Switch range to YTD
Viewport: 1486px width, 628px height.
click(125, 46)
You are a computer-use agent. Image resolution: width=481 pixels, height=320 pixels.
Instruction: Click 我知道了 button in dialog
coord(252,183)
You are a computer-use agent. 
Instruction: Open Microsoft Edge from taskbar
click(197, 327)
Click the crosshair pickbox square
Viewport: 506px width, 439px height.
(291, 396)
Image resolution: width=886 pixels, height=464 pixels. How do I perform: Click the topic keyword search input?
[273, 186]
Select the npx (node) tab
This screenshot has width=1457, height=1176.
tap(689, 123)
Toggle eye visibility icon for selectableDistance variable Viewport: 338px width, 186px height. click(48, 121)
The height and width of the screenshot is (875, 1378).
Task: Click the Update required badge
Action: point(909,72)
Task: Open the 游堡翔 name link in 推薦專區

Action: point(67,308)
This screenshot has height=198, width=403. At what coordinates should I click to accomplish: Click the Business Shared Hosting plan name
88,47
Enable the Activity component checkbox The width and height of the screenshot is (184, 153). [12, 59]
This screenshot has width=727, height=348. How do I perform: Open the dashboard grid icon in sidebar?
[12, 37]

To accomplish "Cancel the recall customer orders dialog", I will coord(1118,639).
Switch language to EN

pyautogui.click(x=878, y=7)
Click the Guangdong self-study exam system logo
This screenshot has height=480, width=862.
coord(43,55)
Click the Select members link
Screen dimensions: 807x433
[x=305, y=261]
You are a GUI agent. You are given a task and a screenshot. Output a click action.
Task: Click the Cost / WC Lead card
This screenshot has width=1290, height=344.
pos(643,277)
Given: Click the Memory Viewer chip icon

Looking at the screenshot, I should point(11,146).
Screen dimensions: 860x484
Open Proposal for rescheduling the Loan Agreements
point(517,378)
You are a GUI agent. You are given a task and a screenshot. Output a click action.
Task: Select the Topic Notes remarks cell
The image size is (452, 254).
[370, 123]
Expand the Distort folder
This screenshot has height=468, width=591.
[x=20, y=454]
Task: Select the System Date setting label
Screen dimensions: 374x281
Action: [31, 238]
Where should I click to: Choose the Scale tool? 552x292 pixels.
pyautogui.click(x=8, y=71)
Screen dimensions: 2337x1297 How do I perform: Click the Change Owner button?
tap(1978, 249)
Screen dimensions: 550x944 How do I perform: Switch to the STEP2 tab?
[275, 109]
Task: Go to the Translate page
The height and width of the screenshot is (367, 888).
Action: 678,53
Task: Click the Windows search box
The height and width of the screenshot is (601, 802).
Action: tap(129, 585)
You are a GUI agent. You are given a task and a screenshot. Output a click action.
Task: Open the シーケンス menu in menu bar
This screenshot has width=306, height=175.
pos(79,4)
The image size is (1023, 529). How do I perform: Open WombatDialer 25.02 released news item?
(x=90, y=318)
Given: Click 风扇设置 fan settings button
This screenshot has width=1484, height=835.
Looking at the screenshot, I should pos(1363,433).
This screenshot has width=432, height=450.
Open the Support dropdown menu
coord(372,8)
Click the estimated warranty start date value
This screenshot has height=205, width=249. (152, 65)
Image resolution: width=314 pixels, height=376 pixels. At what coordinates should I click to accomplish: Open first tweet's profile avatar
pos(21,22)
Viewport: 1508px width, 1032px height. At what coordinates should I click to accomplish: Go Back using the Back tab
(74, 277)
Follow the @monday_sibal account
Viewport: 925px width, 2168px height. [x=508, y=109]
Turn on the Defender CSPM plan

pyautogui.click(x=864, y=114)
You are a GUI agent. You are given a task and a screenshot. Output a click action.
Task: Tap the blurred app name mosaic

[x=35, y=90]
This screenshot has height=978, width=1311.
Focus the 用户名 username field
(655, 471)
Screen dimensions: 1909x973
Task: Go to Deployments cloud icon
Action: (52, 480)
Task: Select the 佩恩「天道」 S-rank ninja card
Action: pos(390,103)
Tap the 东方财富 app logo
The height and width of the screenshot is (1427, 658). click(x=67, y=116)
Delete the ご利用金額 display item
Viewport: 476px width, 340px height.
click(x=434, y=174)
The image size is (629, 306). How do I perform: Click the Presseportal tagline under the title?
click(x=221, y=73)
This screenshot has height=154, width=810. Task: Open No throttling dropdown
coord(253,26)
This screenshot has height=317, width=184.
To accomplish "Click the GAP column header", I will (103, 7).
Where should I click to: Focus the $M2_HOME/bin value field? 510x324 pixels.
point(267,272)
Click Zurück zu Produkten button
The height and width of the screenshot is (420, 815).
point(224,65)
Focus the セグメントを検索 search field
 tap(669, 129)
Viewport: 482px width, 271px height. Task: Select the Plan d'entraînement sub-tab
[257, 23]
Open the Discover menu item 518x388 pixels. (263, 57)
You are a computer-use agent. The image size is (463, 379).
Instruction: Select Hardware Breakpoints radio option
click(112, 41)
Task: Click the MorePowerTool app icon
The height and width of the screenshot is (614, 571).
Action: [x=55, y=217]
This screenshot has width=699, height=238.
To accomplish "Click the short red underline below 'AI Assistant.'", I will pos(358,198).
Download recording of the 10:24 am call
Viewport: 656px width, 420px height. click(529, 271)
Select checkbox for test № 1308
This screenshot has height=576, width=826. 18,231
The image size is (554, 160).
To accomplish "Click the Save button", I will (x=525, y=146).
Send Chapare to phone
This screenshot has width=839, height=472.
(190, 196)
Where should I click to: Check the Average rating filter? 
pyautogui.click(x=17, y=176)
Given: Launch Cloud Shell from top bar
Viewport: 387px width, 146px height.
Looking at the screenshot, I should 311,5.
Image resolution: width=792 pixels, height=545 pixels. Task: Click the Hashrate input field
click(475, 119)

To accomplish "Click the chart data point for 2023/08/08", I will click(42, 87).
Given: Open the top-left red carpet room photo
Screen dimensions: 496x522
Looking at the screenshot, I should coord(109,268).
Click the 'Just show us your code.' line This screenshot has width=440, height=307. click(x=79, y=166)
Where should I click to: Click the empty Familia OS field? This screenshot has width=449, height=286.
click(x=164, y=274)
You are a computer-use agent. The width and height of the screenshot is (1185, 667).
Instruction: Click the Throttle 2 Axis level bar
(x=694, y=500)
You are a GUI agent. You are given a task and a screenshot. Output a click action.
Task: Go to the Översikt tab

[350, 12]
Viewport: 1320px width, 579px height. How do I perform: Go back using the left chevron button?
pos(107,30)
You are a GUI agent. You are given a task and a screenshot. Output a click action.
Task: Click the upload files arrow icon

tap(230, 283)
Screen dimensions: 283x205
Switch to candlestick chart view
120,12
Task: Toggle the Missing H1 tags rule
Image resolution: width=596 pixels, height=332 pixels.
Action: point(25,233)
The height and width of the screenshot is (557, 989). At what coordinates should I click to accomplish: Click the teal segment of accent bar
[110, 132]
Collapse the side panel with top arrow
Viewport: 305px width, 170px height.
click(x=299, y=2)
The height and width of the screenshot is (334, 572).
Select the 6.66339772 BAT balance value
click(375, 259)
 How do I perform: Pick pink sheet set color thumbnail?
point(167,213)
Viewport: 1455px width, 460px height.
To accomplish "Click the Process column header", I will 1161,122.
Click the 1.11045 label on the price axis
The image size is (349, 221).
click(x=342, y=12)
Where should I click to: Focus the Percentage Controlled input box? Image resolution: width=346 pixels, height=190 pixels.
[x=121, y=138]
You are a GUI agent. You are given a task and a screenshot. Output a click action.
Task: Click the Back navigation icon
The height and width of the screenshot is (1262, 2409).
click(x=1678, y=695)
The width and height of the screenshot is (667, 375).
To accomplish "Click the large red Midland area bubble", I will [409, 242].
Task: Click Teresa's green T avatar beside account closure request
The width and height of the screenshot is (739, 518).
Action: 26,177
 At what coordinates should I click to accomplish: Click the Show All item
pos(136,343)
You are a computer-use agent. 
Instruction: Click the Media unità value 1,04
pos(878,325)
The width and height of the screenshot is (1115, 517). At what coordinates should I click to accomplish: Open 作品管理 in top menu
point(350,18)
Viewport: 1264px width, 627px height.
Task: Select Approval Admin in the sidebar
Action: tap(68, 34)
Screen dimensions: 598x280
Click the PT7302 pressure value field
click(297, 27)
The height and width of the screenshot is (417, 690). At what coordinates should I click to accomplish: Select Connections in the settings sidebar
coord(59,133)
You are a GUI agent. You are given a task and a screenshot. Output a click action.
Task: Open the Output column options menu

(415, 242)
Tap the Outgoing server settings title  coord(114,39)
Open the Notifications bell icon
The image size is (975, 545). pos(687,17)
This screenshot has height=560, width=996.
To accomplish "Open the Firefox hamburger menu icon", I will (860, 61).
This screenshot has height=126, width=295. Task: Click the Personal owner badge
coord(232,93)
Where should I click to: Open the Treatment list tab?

________________________

▶ [INSTRUCCIONES DE LA TAREA]: Edita el material desde el principio hasta la línea que contiene "pyautogui.click(x=878, y=7)", incluida esa línea, y sustituye "crosshair" por "cross". Reproduce todo lo demás sin ningún cambio.

▶ [RESPUESTA]:
Switch range to YTD
Viewport: 1486px width, 628px height.
click(125, 46)
You are a computer-use agent. Image resolution: width=481 pixels, height=320 pixels.
Instruction: Click 我知道了 button in dialog
coord(252,183)
You are a computer-use agent. 
Instruction: Open Microsoft Edge from taskbar
click(197, 327)
Click the cross pickbox square
Viewport: 506px width, 439px height.
(291, 396)
Image resolution: width=886 pixels, height=464 pixels. How do I perform: Click the topic keyword search input?
[273, 186]
Select the npx (node) tab
This screenshot has width=1457, height=1176.
tap(689, 123)
Toggle eye visibility icon for selectableDistance variable Viewport: 338px width, 186px height. click(48, 121)
The height and width of the screenshot is (875, 1378).
Task: Click the Update required badge
Action: point(909,72)
Task: Open the 游堡翔 name link in 推薦專區

Action: point(67,308)
This screenshot has height=198, width=403. At what coordinates should I click to accomplish: Click the Business Shared Hosting plan name
88,47
Enable the Activity component checkbox The width and height of the screenshot is (184, 153). [12, 59]
This screenshot has width=727, height=348. How do I perform: Open the dashboard grid icon in sidebar?
[12, 37]

To accomplish "Cancel the recall customer orders dialog", I will coord(1118,639).
Switch language to EN

pyautogui.click(x=878, y=7)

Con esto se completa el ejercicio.